Now years later and continents away, Fr. Ochasi tends to the sick as a chaplain at Holy Redeemer Health System in Meadowbrook, Pa. Whether administering the sacraments or just comforting and listening to patients, each day brings new challenges and new experiences. The changing medical landscape brought Fr. Ochasi to the field of bioethics. He will graduate this May from Saint Joseph’s with a master’s degree in health care ethics.
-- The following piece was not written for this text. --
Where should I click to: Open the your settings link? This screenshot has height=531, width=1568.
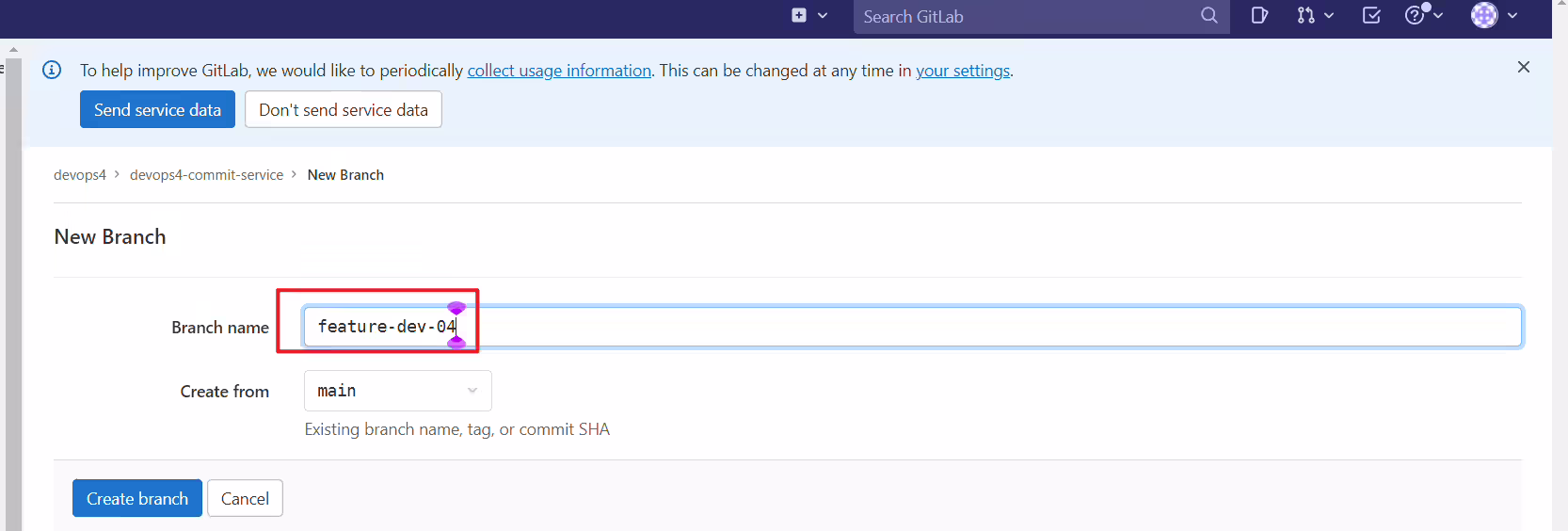point(963,71)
“We live in an era where scientific and technological breakthroughs, especially in the field of medicine, are occurring at a pace that is supersonic,” Fr. Ochasi explains. “As these breakthroughs emerge, new ethical challenges and questions arise —making a deeper knowledge of bioethics imperative to me. Being well grounded in this interdisciplinary enterprise provides basic foundational principles that will help me deal with ethical issues as they arise. I want to be able to guide others as they make ‘right’ and ‘informed decisions’ on health care issues affecting them and their loved ones.”
Fr. Ochasi attended Seat of Wisdom major seminary in Nigeria where he studied philosophy and theology. Then he began his academic and pastoral “sojourn,” which brought him to the U.S in 2006. After completing a Licentiate in Sacred Theology (STL) in 2008, his growing interest in bioethics and the University’s Jesuit mission attracted him to SJU, which houses the Institute for Catholic Bioethics.
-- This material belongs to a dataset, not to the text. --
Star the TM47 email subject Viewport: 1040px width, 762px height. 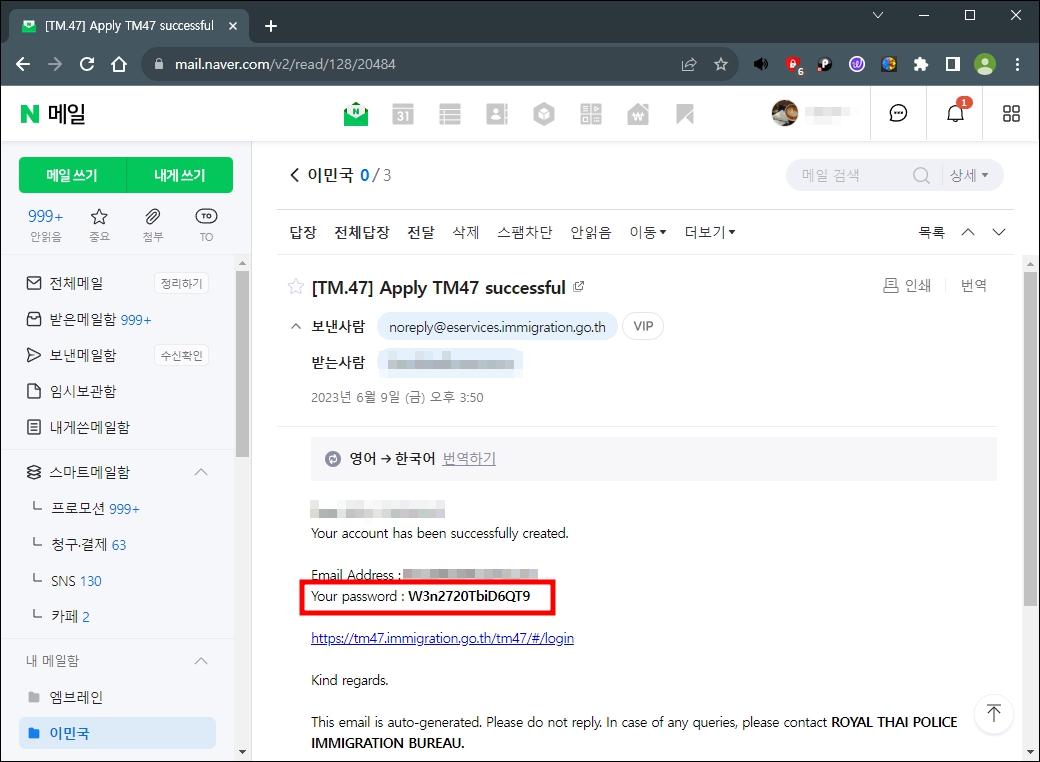[295, 286]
“Not only is Saint Joseph’s known for its academic excellence, but also for the formation of students, who will in turn help to shape their communities and the society at large,” Fr. Ochasi says.
Fr. Ochasi published an article in the Internet Journal of Catholic Bioethics last summer entitled, “Physician Assisted Suicide: A Review of Oregon Death With Dignity Act (ODDA).” He will publish again soon on “Mandatory Neonatal Male Circumcision in Sub-Saharan Africa and the Common Good: An Ethical Justification.”
Following graduation, Fr. Ochasi has his sights on obtaining a doctoral degree in bioethics and eventually returning to the classroom as a professor in Nigeria.
“It is my intention to champion the cause of bioethics in my diocese in Nigeria to benefit Catholic hospitals and the clergy,” he explains. “I also hope to introduce and teach bioethics in medical schools, helping students understand the ethical complexities associated with the medical profession.”